JOHN SHERMAN LEAVES BALLAH
In the west of Ireland, on the 9th of December, in the town of Ballah, in the Imperial Hotel there was a single guest, clerical and youthful. With the exception of a stray commercial traveller, who stopped once for a night, there had been nobody for a whole month but this guest, and now he was thinking of going away. The town, full enough in summer of trout and salmon fishers, slept all winter like the bears.
On the evening of the 9th of December, in the coffee-room of the Imperial Hotel, there was nobody but this guest. The guest was irritated. It had rained all day, and now that it was clearing up night had almost fallen. He had packed his portmanteau: his stockings, his clothes-brush, his razor, his dress shoes were each in their corner, and now he had nothing to do. He had tried the paper that was lying on the table. He did not agree with its politics.
The waiter was playing an accordion in a little room over the stairs. The guest’s irritation increased, for the more he thought about it the more he perceived that the accordion was badly played. There was a piano in the coffee-room; he sat down at it and played the tune correctly, as loudly as possible. The waiter took no notice. He did not know that he was being played for. He was wholly absorbed in his own playing, and besides he was old, obstinate, and deaf. The guest could stand it no longer. He rang for the waiter, and then, remembering that he did not need anything, went out before he came.
He went through Martin’s Street, and Peter’s Lane, and turned down by the burnt house at the corner of the fish-market, picking his way towards the bridge. The town was dripping, but the rain was almost over. The large drops fell seldomer and seldomer into the puddles. It was the hour of ducks. Three or four had squeezed themselves under a gate, and were now splashing about in the gutter of the main street. There was scarcely any one abroad. Once or twice a countryman went by in yellow gaiters covered with mud and looked at the guest. Once an old woman with a basket of clothes, recognizing the Protestant curate’s locum tenens , made a low curtsey.
The clouds gradually drifted away, the twilight deepened and the stars came out.
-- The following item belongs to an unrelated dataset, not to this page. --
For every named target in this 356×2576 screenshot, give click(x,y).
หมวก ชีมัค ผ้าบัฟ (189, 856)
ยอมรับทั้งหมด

The guest, having bought some cigarettes, had spread his waterproof on the parapet of the bridge and was now leaning his elbows upon it, looking at the river and feeling at last quite tranquil. His meditations, he repeated, to himself, were plated with silver by the stars. The water slid noiselessly, and one or two of the larger stars made little roadways of fire into the darkness. The light from a distant casement made also its roadway. Once or twice a fish leaped. Along the banks were the vague shadows of houses, seeming like phantoms gathering to drink.
Yes; he felt now quite contented with the world. Amidst his enjoyment of the shadows and the river – a veritable festival of silence – was mixed pleasantly the knowledge that, as he leant there with the light of a neighbouring gas-jet, flickering faintly on his refined form and nervous face and glancing from the little medal of some Anglican order that hung upon his watch-guard, he must have seemed – if there had been any to witness – a being of a different kind to the inhabitants – at once rough and conventional – of this half-deserted town. Between these two feelings the unworldly and the worldly tossed a leaping wave of perfect enjoyment. How pleasantly conscious of his own identity it made him when he thought how he and not those whose birthright it was, felt most the beauty of these shadows and this river? To him who had read much, seen operas and plays, known religious experiences, and written verse to a waterfall in Switzerland, and not to those who dwelt upon its borders for their whole lives, did this river raise a tumult of images and wonders. What meaning it had for them he could not imagine. Some meaning surely it must have!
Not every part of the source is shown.